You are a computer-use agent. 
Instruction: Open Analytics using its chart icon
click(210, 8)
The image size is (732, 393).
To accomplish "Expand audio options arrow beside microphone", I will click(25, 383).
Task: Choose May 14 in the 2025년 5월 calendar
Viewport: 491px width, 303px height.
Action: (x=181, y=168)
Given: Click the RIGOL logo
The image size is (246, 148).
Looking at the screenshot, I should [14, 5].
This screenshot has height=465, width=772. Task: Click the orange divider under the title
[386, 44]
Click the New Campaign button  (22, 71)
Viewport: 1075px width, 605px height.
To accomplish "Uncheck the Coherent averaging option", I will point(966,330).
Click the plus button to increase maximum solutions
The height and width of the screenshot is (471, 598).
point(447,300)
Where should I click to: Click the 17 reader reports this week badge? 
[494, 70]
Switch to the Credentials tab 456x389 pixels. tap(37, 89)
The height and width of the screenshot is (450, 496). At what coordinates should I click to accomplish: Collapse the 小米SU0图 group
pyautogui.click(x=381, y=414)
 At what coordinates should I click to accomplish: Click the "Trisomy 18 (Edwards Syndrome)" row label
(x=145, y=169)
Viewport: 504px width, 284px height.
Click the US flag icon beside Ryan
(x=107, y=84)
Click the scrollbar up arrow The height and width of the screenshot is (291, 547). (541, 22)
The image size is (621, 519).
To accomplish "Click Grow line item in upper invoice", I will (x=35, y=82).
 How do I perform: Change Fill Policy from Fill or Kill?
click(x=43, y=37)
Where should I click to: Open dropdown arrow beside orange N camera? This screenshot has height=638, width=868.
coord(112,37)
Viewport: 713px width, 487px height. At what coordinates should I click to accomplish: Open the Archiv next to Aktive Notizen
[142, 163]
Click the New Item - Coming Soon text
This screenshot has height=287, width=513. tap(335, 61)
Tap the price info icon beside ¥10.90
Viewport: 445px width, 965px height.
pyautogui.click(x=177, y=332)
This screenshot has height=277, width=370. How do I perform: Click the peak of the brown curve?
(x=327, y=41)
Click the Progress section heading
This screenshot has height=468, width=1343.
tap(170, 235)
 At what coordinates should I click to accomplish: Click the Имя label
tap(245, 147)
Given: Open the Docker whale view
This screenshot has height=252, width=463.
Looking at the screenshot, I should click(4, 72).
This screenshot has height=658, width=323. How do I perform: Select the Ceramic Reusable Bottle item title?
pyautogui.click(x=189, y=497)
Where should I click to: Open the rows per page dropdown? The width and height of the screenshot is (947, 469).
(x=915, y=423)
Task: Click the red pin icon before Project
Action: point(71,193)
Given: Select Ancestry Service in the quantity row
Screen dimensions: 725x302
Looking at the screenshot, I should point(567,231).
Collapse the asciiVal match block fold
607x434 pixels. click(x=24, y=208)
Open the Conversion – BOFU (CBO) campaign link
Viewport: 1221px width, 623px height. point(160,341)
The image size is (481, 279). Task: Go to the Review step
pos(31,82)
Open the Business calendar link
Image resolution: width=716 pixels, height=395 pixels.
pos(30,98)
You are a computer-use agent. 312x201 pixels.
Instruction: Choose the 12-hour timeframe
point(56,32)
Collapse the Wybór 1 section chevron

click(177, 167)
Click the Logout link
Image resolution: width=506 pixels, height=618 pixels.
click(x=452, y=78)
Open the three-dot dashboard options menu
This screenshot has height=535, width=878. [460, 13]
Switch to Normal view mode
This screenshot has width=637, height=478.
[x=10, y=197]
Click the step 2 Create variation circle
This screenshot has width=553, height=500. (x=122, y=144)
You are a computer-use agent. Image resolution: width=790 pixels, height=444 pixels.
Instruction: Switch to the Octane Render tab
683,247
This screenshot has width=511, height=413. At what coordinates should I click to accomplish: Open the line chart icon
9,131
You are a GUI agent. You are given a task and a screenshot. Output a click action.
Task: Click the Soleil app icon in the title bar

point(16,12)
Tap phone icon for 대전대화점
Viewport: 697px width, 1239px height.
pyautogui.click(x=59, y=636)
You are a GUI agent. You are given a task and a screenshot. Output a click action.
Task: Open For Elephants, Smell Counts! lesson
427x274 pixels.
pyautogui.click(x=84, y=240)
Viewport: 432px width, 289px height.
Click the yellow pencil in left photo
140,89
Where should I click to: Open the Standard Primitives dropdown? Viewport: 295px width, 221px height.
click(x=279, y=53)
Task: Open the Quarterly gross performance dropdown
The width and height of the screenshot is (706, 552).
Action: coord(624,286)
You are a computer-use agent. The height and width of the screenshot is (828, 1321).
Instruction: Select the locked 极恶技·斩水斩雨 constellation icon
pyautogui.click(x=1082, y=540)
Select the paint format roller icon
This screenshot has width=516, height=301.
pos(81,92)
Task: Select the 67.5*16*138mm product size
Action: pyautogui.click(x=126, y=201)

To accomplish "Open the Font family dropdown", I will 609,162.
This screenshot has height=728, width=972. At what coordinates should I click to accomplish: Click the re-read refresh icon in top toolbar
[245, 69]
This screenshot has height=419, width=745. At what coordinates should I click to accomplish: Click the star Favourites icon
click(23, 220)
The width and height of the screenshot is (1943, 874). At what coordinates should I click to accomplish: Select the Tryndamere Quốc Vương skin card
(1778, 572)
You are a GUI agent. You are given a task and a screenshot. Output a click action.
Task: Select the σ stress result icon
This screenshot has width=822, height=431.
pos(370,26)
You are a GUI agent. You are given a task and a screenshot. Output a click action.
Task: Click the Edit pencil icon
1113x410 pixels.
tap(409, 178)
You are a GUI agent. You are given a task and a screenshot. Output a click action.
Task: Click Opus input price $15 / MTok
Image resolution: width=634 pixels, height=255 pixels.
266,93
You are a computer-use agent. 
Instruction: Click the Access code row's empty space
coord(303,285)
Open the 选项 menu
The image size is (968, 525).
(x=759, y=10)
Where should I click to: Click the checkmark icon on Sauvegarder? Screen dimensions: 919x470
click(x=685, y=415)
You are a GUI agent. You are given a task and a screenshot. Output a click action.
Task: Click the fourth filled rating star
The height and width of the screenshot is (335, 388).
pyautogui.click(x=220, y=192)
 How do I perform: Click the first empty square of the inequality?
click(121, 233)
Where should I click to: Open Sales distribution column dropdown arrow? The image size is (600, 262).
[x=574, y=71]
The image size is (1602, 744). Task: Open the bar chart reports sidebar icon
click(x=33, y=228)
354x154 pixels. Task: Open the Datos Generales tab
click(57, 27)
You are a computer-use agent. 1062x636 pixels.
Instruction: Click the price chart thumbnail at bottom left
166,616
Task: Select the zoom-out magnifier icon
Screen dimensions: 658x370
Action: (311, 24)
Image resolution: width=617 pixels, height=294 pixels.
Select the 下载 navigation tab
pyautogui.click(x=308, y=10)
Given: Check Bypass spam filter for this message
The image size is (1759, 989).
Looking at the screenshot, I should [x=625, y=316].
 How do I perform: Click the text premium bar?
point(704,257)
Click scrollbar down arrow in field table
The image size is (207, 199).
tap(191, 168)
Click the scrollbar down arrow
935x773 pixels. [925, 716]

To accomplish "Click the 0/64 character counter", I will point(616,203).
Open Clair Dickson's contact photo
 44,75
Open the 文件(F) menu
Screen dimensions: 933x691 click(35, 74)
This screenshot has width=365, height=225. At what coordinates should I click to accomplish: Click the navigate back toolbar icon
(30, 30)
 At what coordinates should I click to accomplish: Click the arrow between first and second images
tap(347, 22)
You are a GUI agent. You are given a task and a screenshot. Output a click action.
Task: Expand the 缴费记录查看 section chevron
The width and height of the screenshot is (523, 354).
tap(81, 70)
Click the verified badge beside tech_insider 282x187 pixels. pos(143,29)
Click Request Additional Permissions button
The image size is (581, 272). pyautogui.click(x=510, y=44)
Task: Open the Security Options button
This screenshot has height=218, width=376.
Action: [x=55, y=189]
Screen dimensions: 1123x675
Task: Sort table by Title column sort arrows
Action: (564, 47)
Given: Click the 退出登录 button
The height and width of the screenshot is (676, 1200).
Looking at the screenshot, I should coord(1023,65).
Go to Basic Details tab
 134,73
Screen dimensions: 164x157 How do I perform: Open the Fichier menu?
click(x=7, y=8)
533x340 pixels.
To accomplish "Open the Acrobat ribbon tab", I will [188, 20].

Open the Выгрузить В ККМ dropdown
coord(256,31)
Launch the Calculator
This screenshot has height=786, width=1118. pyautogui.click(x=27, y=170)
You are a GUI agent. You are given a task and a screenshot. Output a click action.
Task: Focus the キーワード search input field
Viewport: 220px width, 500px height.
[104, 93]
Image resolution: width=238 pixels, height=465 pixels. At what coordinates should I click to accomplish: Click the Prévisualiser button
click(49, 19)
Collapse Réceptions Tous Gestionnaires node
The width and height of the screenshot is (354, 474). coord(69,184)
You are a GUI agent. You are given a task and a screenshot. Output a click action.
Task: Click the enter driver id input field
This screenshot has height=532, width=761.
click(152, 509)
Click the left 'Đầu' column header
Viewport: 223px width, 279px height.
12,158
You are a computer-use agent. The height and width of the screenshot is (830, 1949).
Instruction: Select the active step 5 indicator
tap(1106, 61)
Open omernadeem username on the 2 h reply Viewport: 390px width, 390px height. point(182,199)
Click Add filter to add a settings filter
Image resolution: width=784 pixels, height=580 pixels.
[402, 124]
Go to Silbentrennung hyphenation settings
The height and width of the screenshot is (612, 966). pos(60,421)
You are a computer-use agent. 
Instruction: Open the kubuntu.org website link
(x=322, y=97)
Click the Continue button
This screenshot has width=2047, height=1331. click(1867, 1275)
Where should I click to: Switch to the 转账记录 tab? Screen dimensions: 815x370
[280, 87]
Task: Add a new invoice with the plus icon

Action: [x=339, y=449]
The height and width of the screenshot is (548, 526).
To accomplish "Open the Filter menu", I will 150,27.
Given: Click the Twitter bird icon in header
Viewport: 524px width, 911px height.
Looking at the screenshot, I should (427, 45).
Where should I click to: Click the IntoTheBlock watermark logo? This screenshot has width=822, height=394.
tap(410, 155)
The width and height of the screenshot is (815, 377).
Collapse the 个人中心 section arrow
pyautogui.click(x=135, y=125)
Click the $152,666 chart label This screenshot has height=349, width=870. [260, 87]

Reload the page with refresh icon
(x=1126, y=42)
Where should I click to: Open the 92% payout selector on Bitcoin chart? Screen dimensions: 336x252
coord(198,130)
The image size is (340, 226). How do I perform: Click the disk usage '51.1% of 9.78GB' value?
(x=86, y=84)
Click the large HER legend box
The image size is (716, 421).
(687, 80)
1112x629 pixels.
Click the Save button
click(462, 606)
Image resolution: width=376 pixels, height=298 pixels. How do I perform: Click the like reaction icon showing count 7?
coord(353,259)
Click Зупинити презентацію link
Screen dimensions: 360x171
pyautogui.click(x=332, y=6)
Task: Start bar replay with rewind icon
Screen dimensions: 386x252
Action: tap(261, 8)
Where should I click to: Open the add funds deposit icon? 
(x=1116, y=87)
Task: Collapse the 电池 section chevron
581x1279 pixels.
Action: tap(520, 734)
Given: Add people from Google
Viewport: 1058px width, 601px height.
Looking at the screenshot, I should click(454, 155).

**Exercise task:** Write out the rows from the line containing "Click the verified" up to and including the line containing "The image size is (581, 272).", with no changes.

**Final result:**
Click the verified badge beside tech_insider 282x187 pixels. pos(143,29)
Click Request Additional Permissions button
The image size is (581, 272). pyautogui.click(x=510, y=44)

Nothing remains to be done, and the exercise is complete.